═══ Supplied entries
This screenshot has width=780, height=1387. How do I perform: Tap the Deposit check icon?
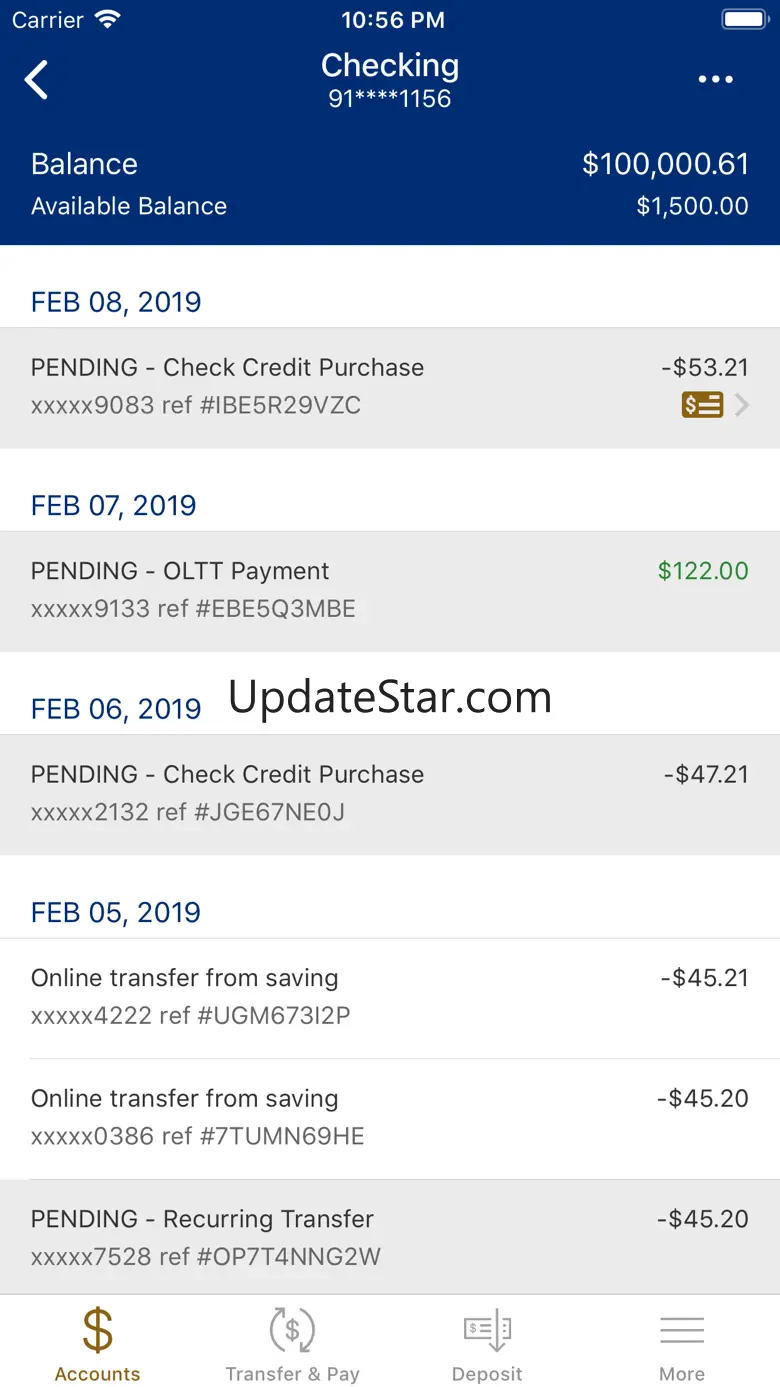pyautogui.click(x=487, y=1331)
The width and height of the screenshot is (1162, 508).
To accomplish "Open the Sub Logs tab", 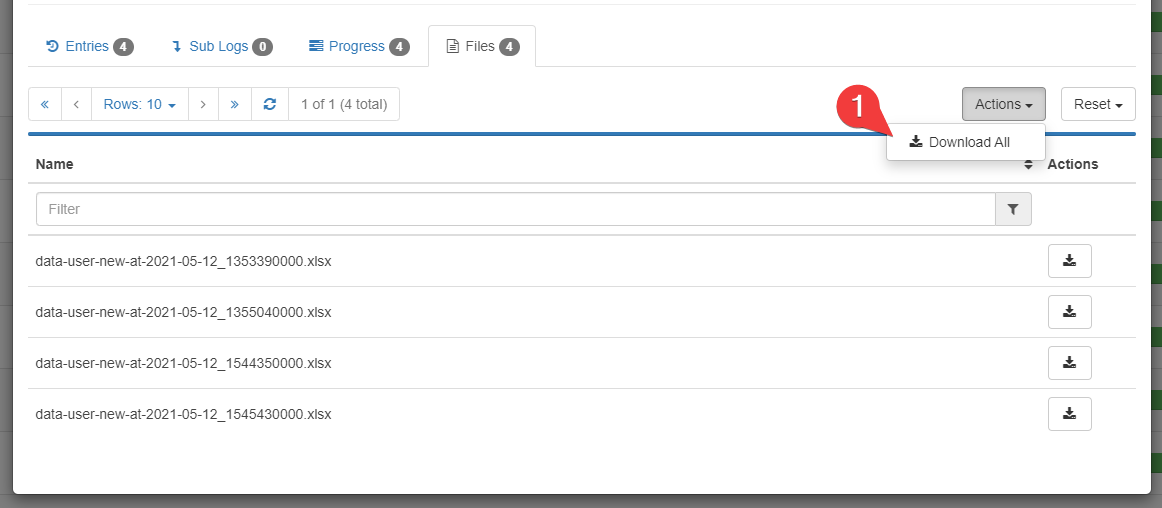I will tap(221, 46).
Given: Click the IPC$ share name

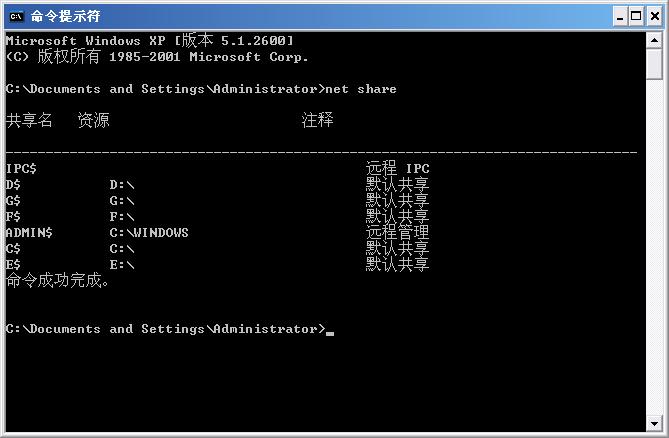Looking at the screenshot, I should pyautogui.click(x=21, y=168).
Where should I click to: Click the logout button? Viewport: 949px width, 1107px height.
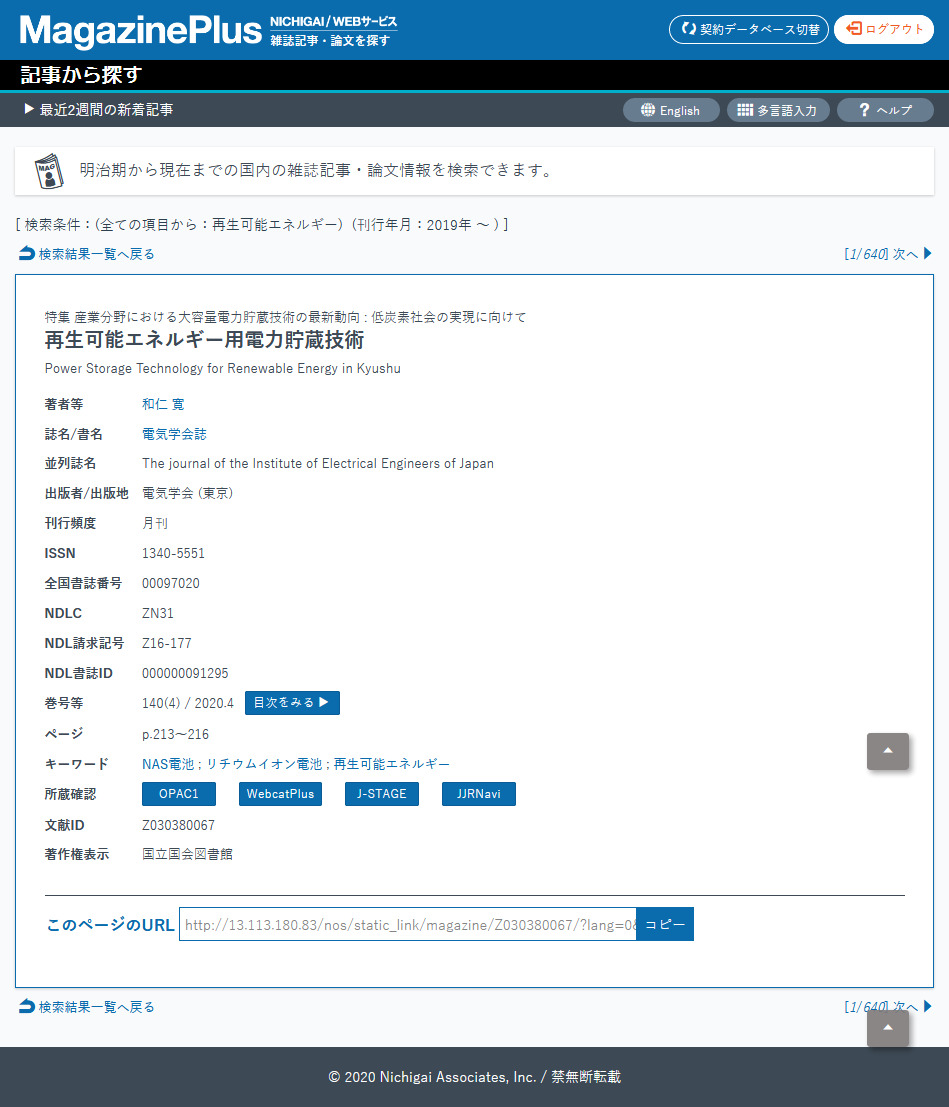884,30
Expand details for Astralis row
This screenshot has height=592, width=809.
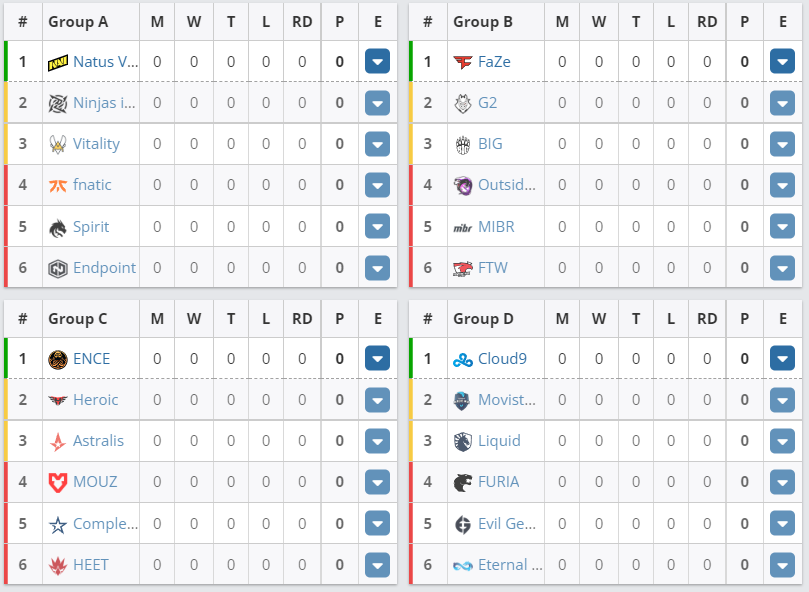click(377, 441)
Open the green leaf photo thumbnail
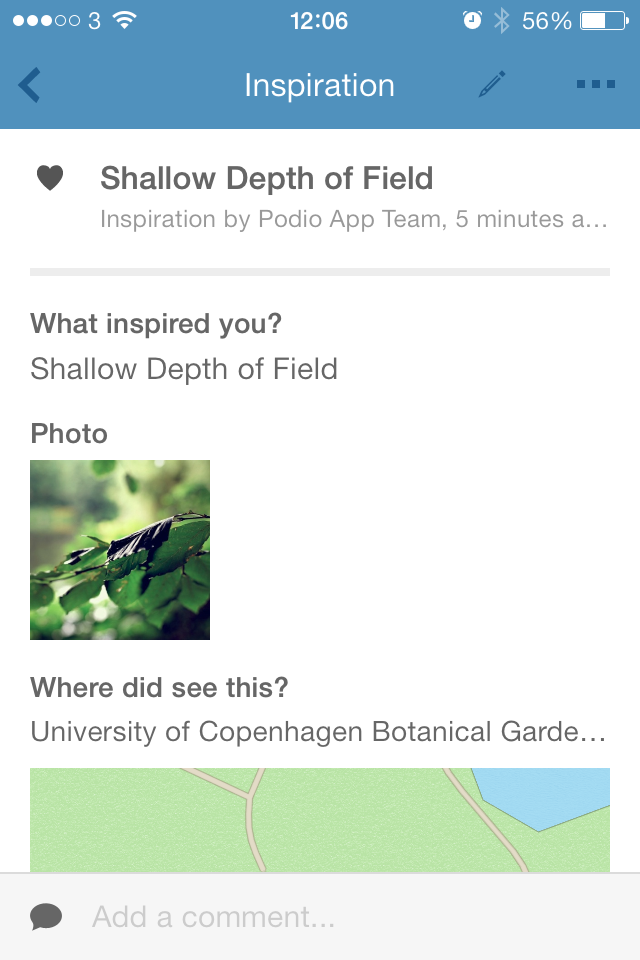 (x=120, y=550)
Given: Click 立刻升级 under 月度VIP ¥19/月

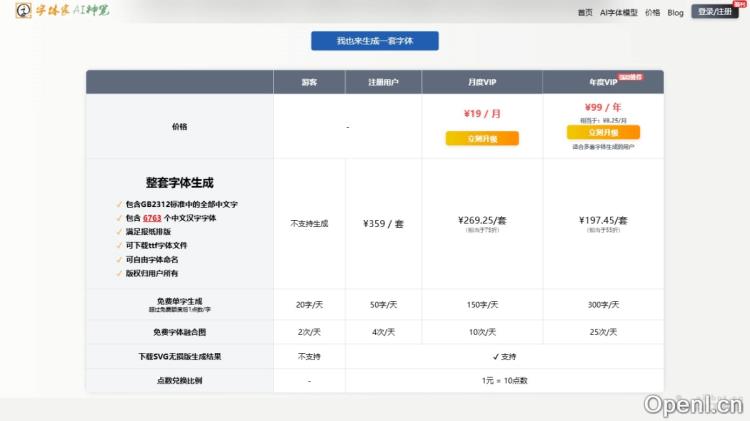Looking at the screenshot, I should click(x=482, y=138).
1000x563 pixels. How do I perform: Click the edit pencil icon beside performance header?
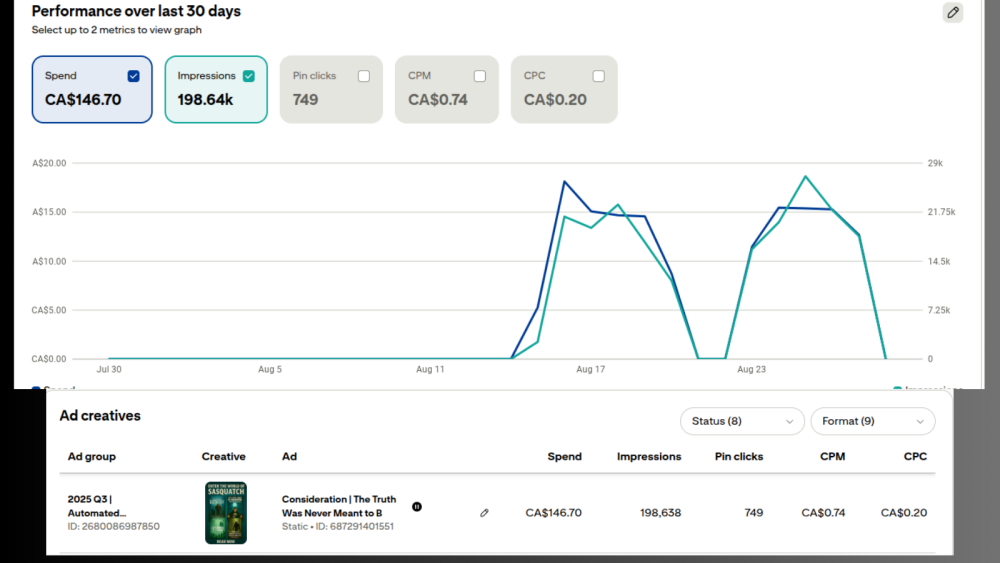coord(953,13)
══════
--- What is expected ---
Please find every line in the records that contains the string "Given", treating uppercase and lowercase as different, and copy each of those lines in full.

--- Full answer ---
Given: Click the IPC$ share name
Given: Click 立刻升级 under 月度VIP ¥19/月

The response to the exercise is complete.